**OBJECTIVE**
Copy out the part of the listing that runs from the line containing "Task: Open the user avatar R menu" through the end of the listing, and leave the pictures out of your answer.
-- DATA LINES start --
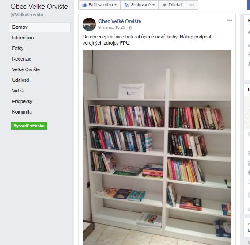The width and height of the screenshot is (250, 245).
Task: Open the page profile picture avatar
Action: 89,24
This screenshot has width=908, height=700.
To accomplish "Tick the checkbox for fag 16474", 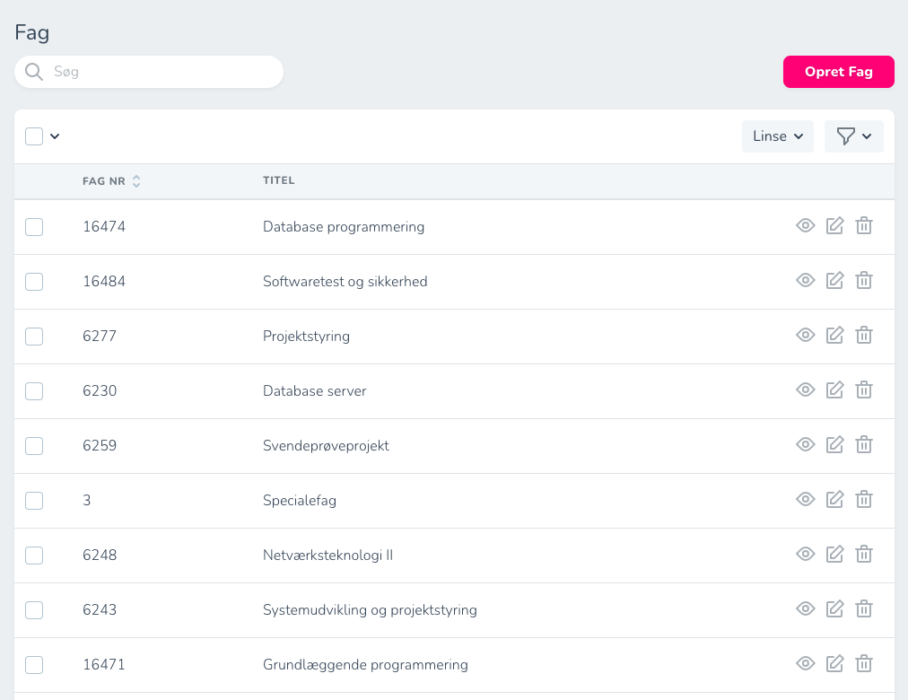I will pos(34,227).
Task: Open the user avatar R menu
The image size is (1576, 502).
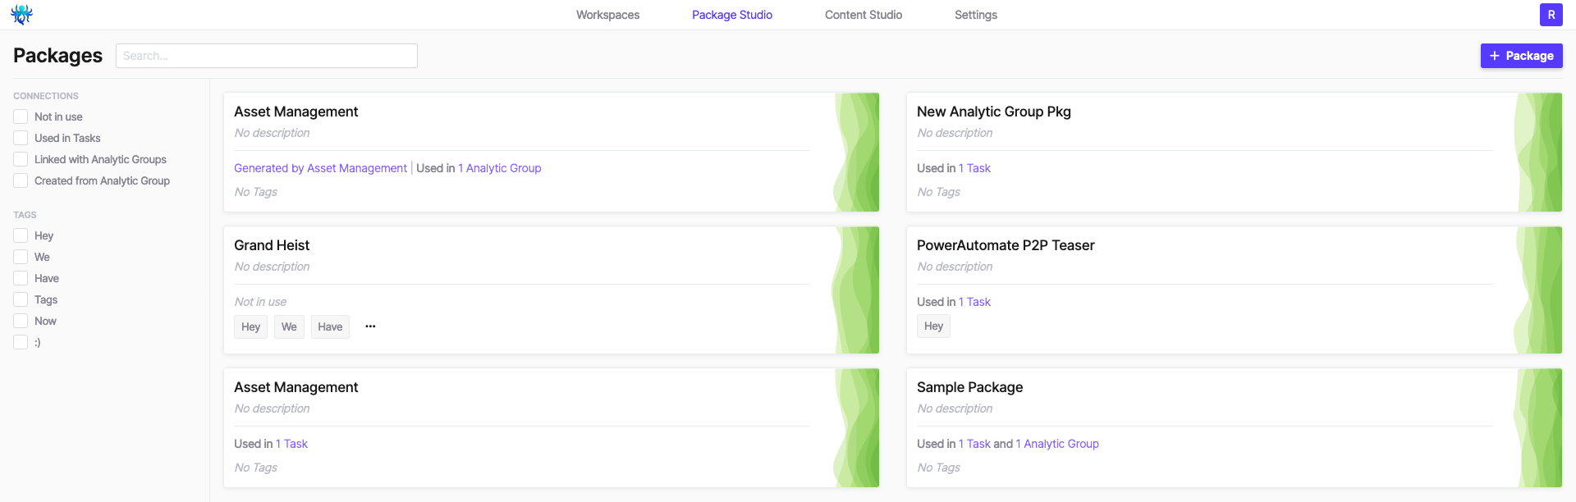Action: coord(1551,15)
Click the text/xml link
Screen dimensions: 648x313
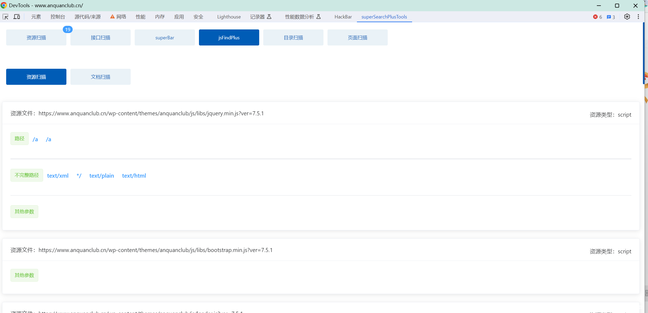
-- DATA LINES end --
**SOLUTION FOR THIS EXERCISE**
Task: Open the user avatar R menu
The image size is (1576, 502).
Action: coord(1551,15)
Click the text/xml link
Screen dimensions: 648x313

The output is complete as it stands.